* _STUDY QUESTIONS_
1: Answer these questions from the heifer development article below, one answer per line, marked (a), (b), (c):
(a) How many head does the JBS Five Rivers yard hold?
(b) What score on the Gene Max test put a heifer into the first cut of the program?
(c) To what sires were the remaining 1500 head mated?
2: Summarize the heifer development article below in two sentences.

* _DOCUMENT EXTRACT_
Agricultural News
Developing Heifers Fills Pens, Creates Supply
Tue, 12 Nov 2013 11:54:28 CST
In the face of a shrinking cow herd, the management of Kuner Feedlot in Colorado looks for creative ways to fill pen space. The 100,000-head JBS Five Rivers yard recently began a heifer development program that is far from ordinary. It combines genomic technology and the disposition scoring with traditional selection criteria.
As General Manager Nolan Stone explains, they purchased 4,000 angus-based heifers and then ran the Gene Max DNA test which measures gain and grade potential on commercial cattle.
"From there we selected the top 50 percent. Any heifer that scored above 50 on the Gene Max made it into the first cut of the program. The heifers that didn't make it in fit in very well because we also have a natural program at Kuner and we bought all-natural calves to begin with, so those heifers went into our all-natural program."
Colorado State University helped process the top half, assigning both docility scores and width and depth measurements. The remaining 1500 head were strategically mated to Zoetis 50K-tested AI sires.

* _MATERIAL PROVIDED_
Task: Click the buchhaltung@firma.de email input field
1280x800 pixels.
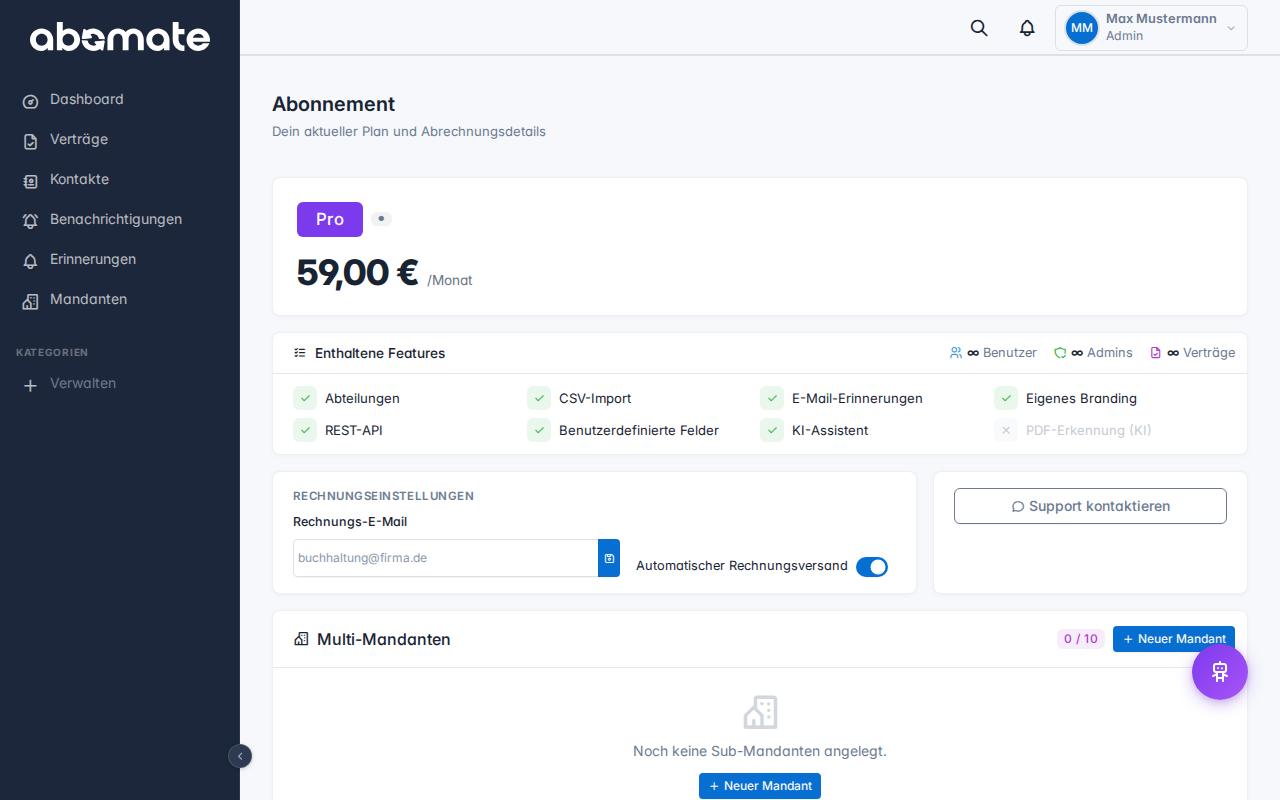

* _RESULTS_
1:
(a) 100,000 head
(b) A score above 50
(c) Zoetis 50K-tested AI sires

2: Facing a shrinking cow herd, Kuner Feedlot in Colorado began a heifer development program that combines genomic technology and disposition scoring with traditional selection criteria. It bought 4,000 angus-based heifers, ran the Gene Max DNA test, and kept the top 50 percent while sending the rest to its all-natural program; Colorado State University helped process the top half, and the remaining 1500 head were mated to Zoetis 50K-tested AI sires.